Şu kaotik ve karmaşık dönemde yeni bir dil gerekiyor.
Acımasız insanların dili katıdır, serttir, acımasızdır. Onlarda merhamet aranmaz. Onlar vehimlidirler, hemen her şeyden kuşkulanırlar. Bu, insana olan güveni azaltır. Toplumda genel anlamda kötülükler ağır basıyorsa bu bütünün içinde hemen herkes kötüdür anlamına gelmemeli. En kötü veya olumsuz bilinen bir insanda bile bir cevher bulunur, bulunabilir. Önemli olan bu cevheri yakalamak.
Müslüman olmadan önce Hz. Ömer korkulan biriydi. Müslüman olduktan sonra bambaşka bir insana dönüşüveriyor. Sevgili Efendimiz, Mekke’den Medine’ye hicret ettiklerinde yolda, bir yerde iki eşkıyanın yol kestikleri ve onların acımasız oldukları söylendiğinde, onlarla birebir görüşüyor onların çok iyi insanlar olduğunu hatırlatıyor. Onlar o zamana kadar sürekli dağda yol kestiklerinden kendilerini olumsuzlandıklarını ve artık toplum içine giremeyeceklerini var sayıyorlar. Oysa o andan itibaren her ikisi de birden değişiyor, öncü ulak olarak Medine’ye gidiyorlar.
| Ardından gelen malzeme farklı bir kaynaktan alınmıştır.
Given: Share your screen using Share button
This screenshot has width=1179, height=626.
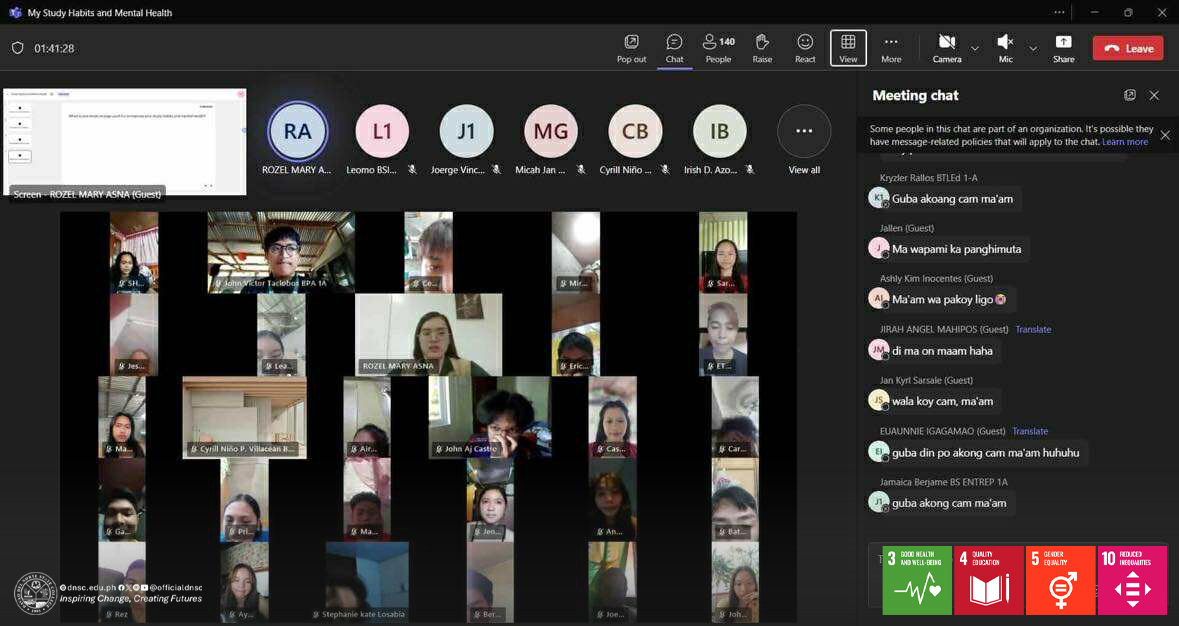Looking at the screenshot, I should tap(1063, 47).
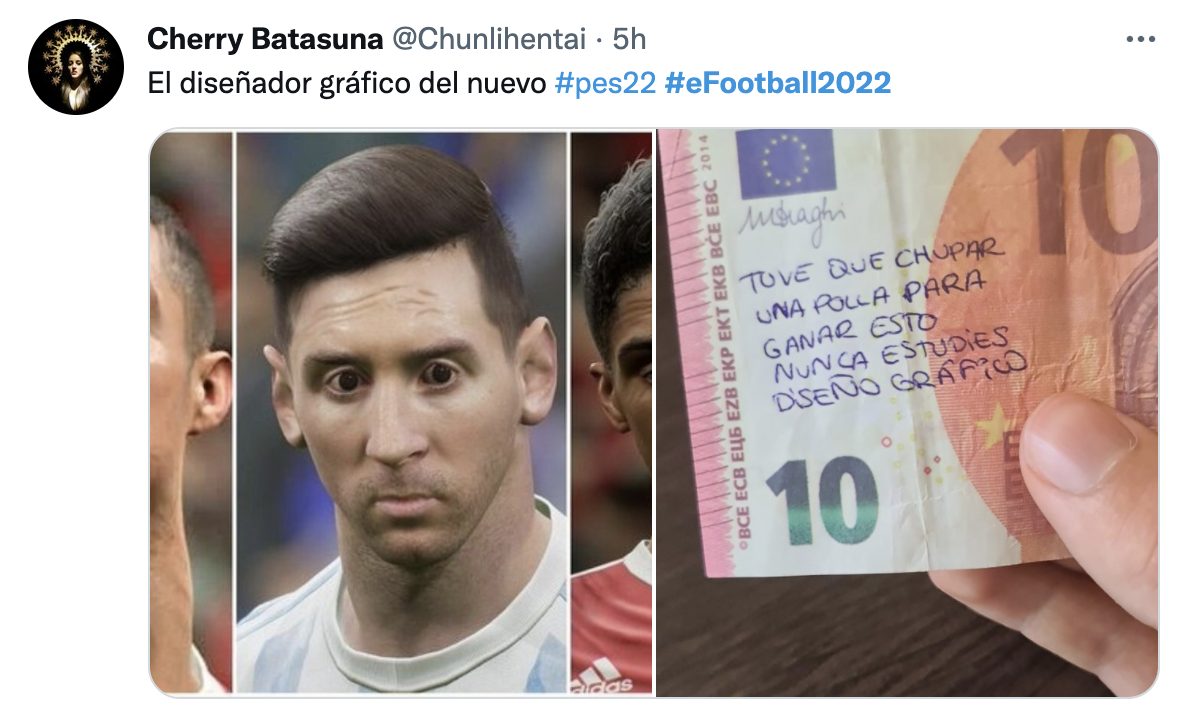Image resolution: width=1182 pixels, height=710 pixels.
Task: Visit the @Chunlihentai handle link
Action: point(489,39)
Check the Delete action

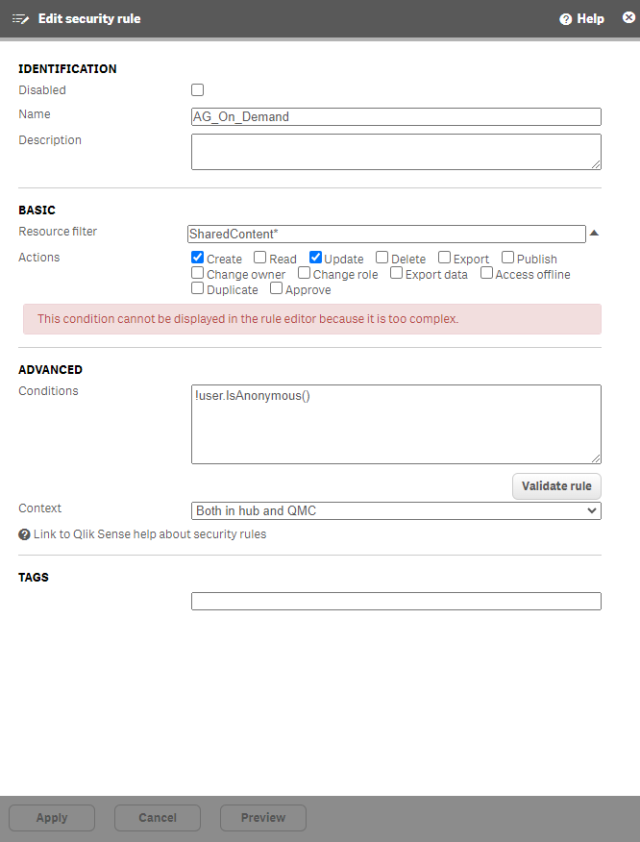pos(381,257)
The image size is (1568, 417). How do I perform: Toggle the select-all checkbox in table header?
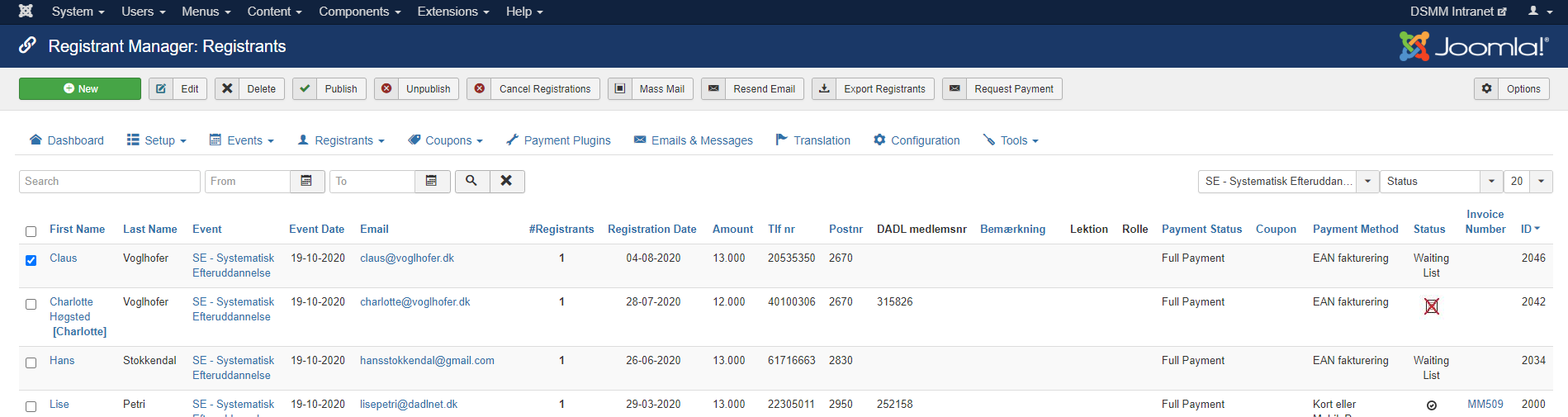(31, 231)
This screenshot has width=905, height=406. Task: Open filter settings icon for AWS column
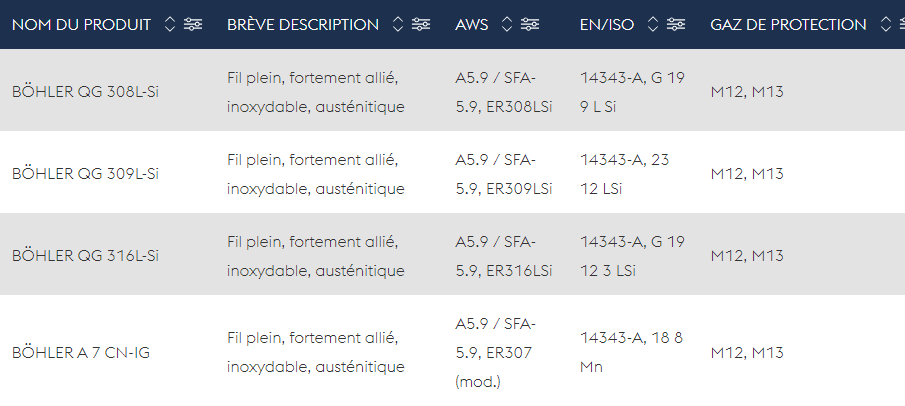pos(534,25)
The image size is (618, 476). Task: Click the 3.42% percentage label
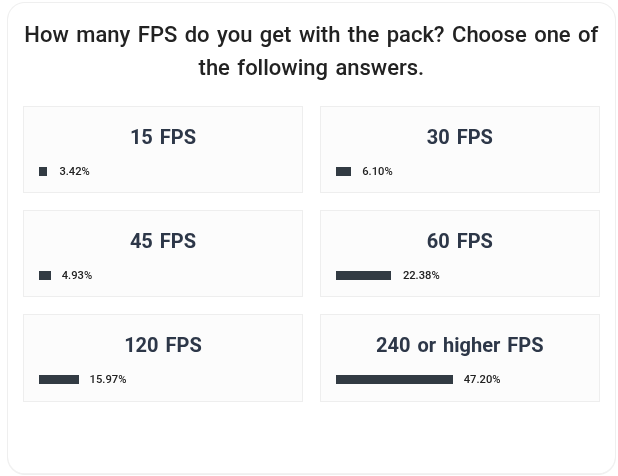(x=74, y=172)
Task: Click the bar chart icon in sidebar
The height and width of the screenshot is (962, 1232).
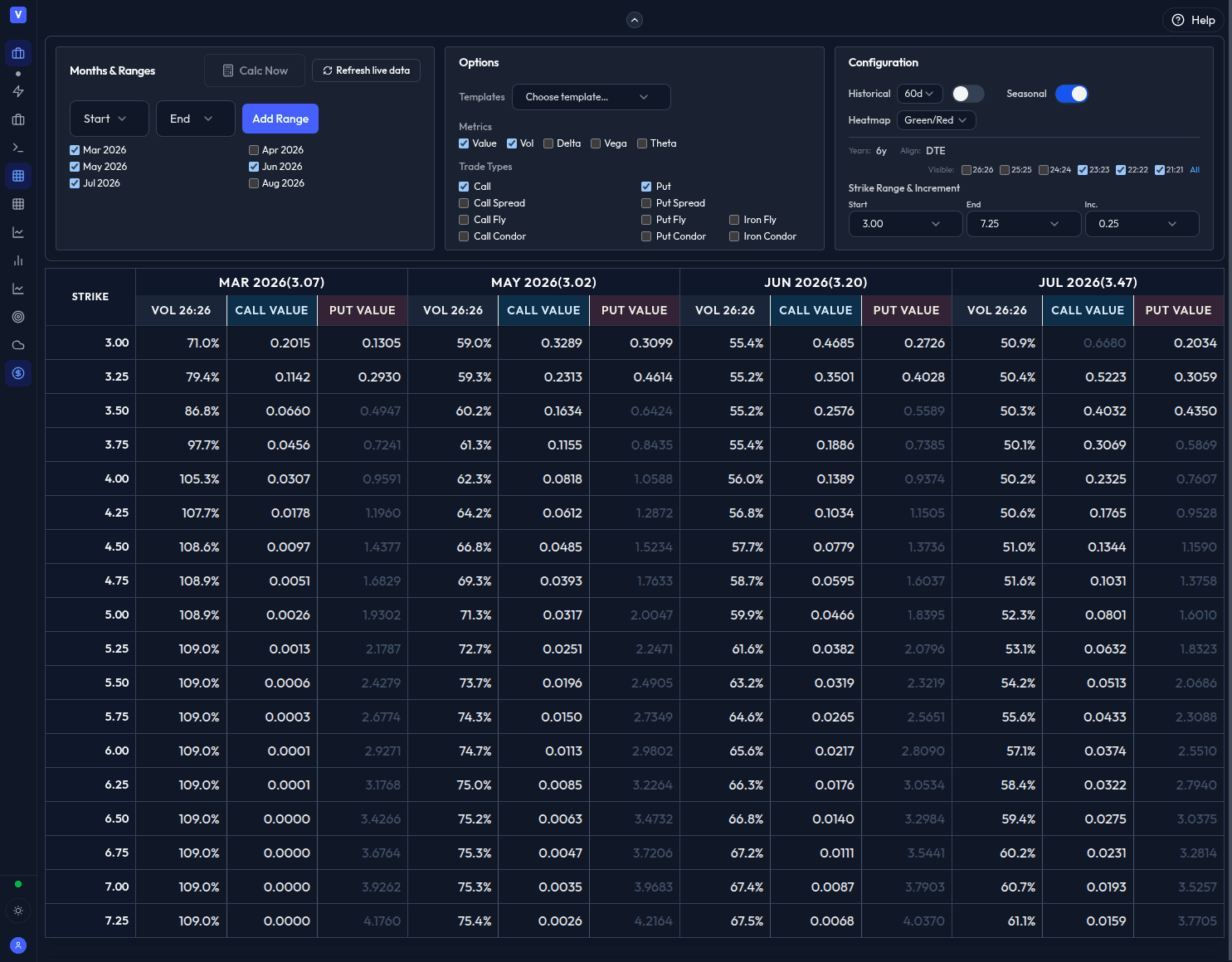Action: click(x=18, y=260)

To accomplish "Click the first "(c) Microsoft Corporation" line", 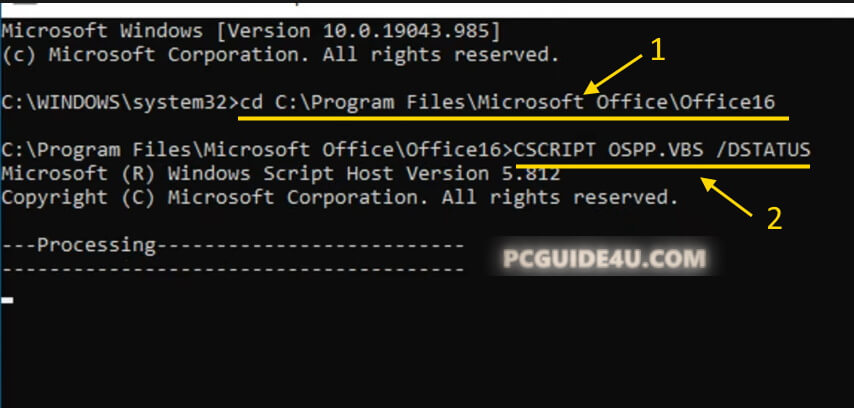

Yeniler, iyiler ve güzeller kervanına katılıyorlar.
Merhamet ve sevgi dili başkadır. İnsanı bir anda değiştirebiliyor.
Bugün merhametli ve sevgi yüklü olmak o kadar mı zor? Nefret ve öfke dili ancak kişinin kendi karakterini ortaya koyuyor. Kendi halkını kucaklamayanlar insanlığı nasıl kucaklayabilirler?
Dillerini ve üsluplarını değiştirenler kazanıyor. İnsanlığın bu anlamda yeni bir dil ve yaklaşıma ihtiyacı var.
Bizim dilimiz naiftir, yumuşaktır, sevgi ve merhamet yüklüdür. Çünkü bizim milletimiz Müslüman’dır. İslâm sevgi ve kurtuluş diline sahip. Güven vericidir. Güvensizlik insanlığı tedirgin eder ve hiçbir zaman da rahat olmasını sağlamaz. İnsan diken üstünde yaşıyorsa, gerilimli ise ondan sağlıklı ve verimli bir durum beklenemez. İnsan hasmını bile sevgi ile kendine çekebilir. Husumet hiç kimseye hiçbir şey kazandırmaz, düşmanlıkları artırır, sonu gelmez uçurumlara sürükler.
Öfke seline ve dalgalarına kapılanlar kendilerini tüketirler, zamanla parçalanır ve erirler. Ne kadar sert olunursa olsun sertliklerin çarpışma ve çatışmasında giderek erirler. Hele insana en yakışmayan da budur. İnsan ömrü sınırlı. Gücü de öyledir. Güçlü ve çalımlı olunan zamanlar gelip geçicidir. Bir süre sonra insan takatten düşer.
Adil ve merhametli, sevgi dilli olanlar asla tükenmezler.
İnsanı sevimsiz kılan dil ve üslup birilerinin hoşuna gidebilir. Özellikle de çıkarları olanlar, nemalananlar, şiddet ve öfkeden beslenenlerin istediği budur. Karanlıkta avlanırlar, puslu bu bulanık ortamları severler.
Bize bir aşk dili gerek. Bize şiir dili gerek. Bize sevgi ve merhamet dili gerek. Bize gönle dokunacak bir dil gerek. Biz bize gerekliyiz, bir insana insan bizim için gereklidir.